**EXTRACT**

◇ ◇ ◇ ◇ ◇

PostgreSQL -> Parquet

Simple tool for exporting PostgreSQL tables into parquet, with support for more esoteric Postgres features than just int and text.

Installation

For gamblers

Download random binary from ~~the internet~~ Github Actions artifacts (click on the latest run, scroll to the bottom, choose your system).

For nix flakes enjoyers

nix shell github:exyi/pg2parquet

Then use the pg2parquet in the new shell. Note that you might need to add --extra-experimental-features 'nix-command flakes' argument to the nix invocation.

For Arch Linux fans

From Sources

Install Rust and Cargo. Clone the repo.

bash cd cli env RUSTFLAGS="-C target-cpu=native" cargo build --release

It should finish in few minutes (~10 CPU minutes). Take the target/release/pg2parquet file, delete rest of the target directory (it takes quite a bit of disk space). You can optionally strip the binary, but you'll get poor stack trace if it crashes.

◇ ◇ ◇ ◇ ◇

**WORK TO DO**
A – Answer the following from the pg2parquet readme:
(i) What command does it give for nix flakes users?
(ii) Approximately how much CPU time does the build from sources take?
(iii) Which file should be kept after the build, with the rest of the target directory deleted?
B – Carry on the pg2parquet readme from its last sentence.
The material presented next comes from a separate source and is unrelated to the pg2parquet readme.

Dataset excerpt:
◇ ◇ ◇ ◇ ◇

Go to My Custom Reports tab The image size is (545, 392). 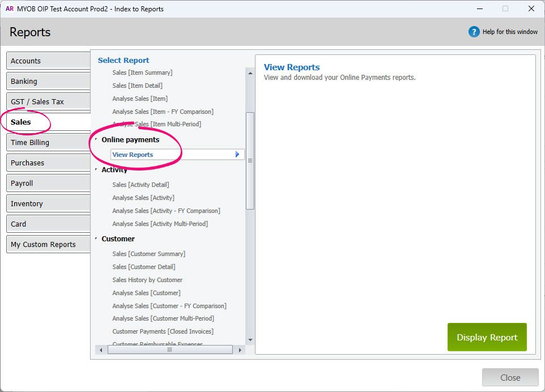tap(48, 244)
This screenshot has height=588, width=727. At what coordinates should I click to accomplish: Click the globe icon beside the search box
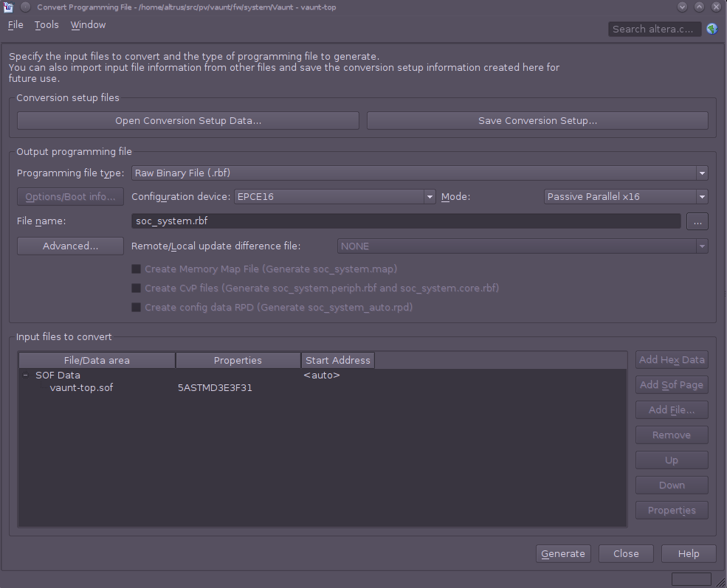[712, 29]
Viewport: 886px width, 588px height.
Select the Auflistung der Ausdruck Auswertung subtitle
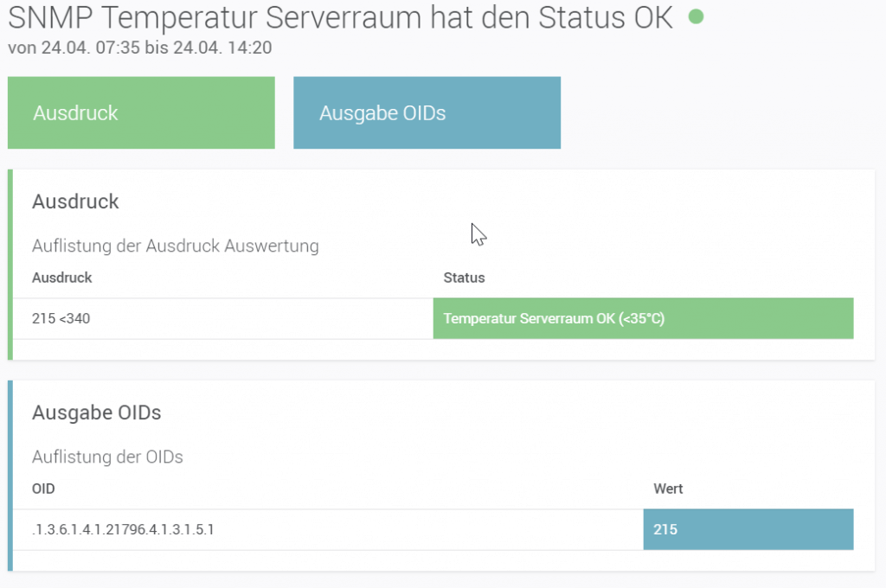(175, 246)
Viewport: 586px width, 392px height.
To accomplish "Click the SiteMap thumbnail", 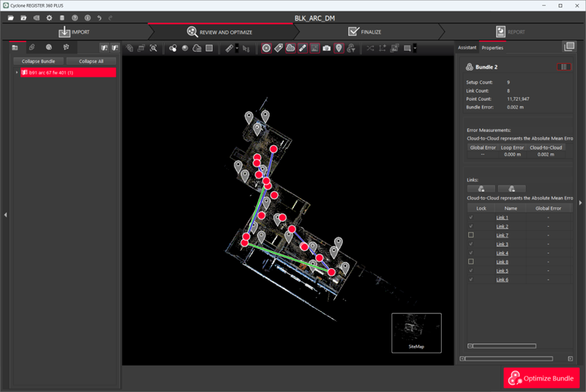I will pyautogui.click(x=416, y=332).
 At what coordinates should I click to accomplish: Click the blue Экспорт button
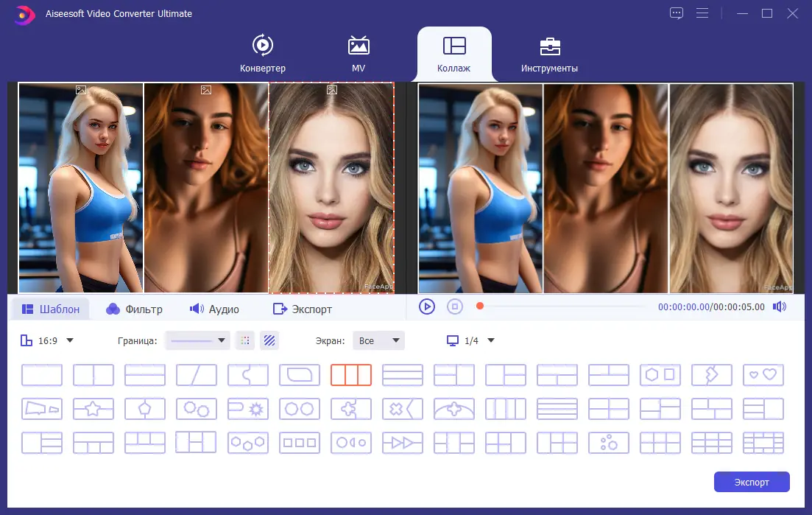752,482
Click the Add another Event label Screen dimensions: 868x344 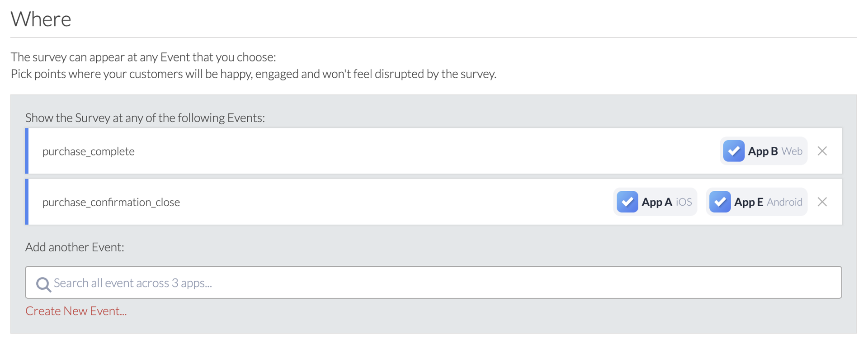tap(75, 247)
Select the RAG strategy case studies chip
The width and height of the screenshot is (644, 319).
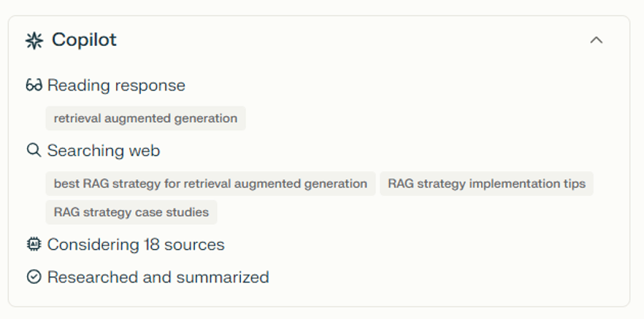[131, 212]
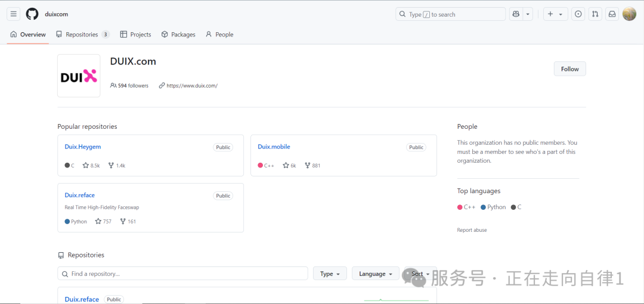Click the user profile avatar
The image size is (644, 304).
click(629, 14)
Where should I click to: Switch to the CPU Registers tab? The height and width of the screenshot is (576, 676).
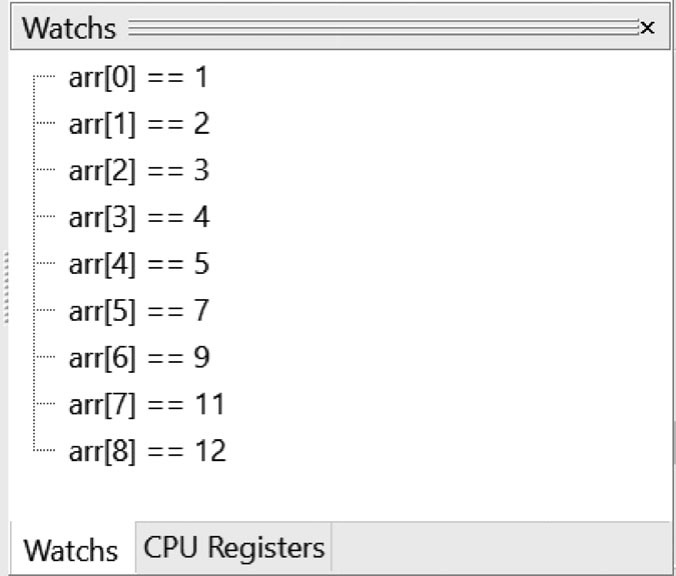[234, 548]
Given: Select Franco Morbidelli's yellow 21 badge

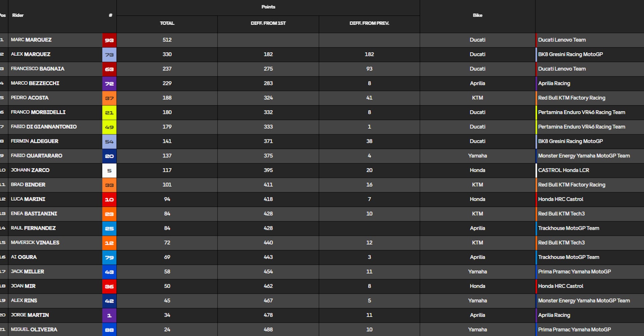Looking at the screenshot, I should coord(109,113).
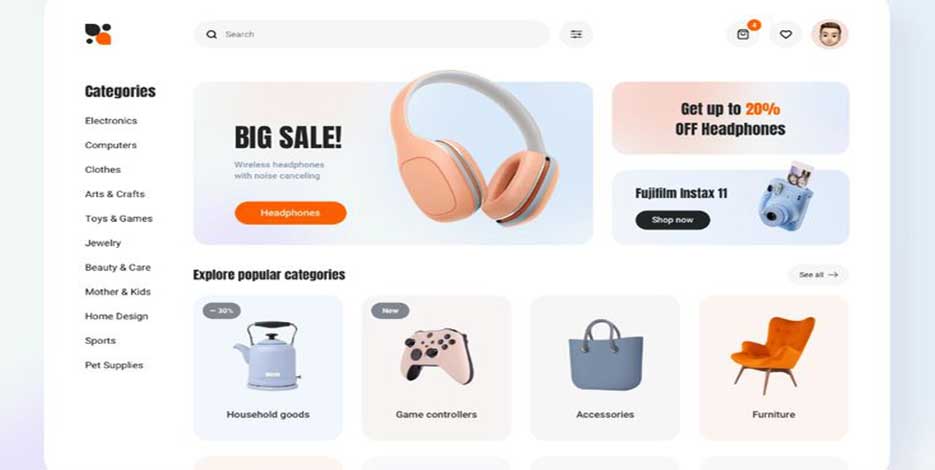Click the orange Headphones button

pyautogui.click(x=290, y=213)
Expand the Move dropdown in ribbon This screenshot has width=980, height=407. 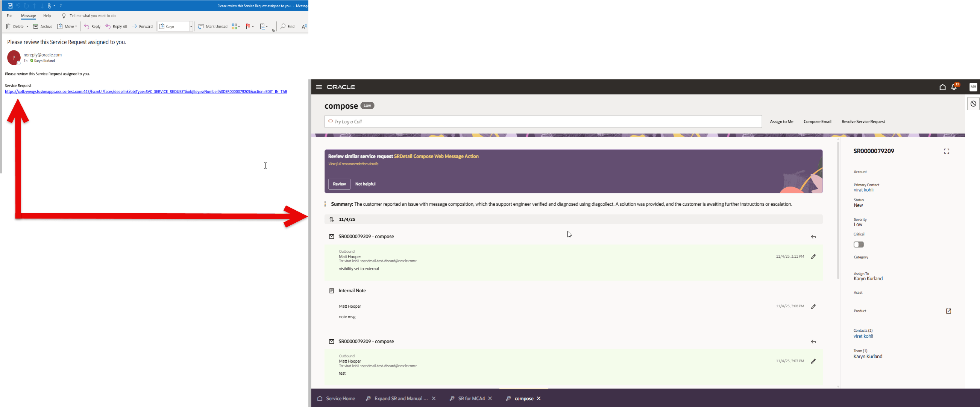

◇ ◇ ◇ ◇ ◇

**REPLIES**
A –
(i) nix shell github:exyi/pg2parquet
(ii) About 10 CPU minutes.
(iii) The target/release/pg2parquet file.

B –
Basic usage

pg2parquet export --host localhost.for.example --dbname my_database --output-file output.parquet -t the_table_to_export

Alternatively, you can export result of a SQL query

pg2parquet export --host localhost.for.example --dbname my_database --output-file output.parquet -q 'select column_a, column_b::text from another_table'

You can also use environment variables $PGPASSWORD and $PGUSER

Supported types

Known Limitations (and workarounds)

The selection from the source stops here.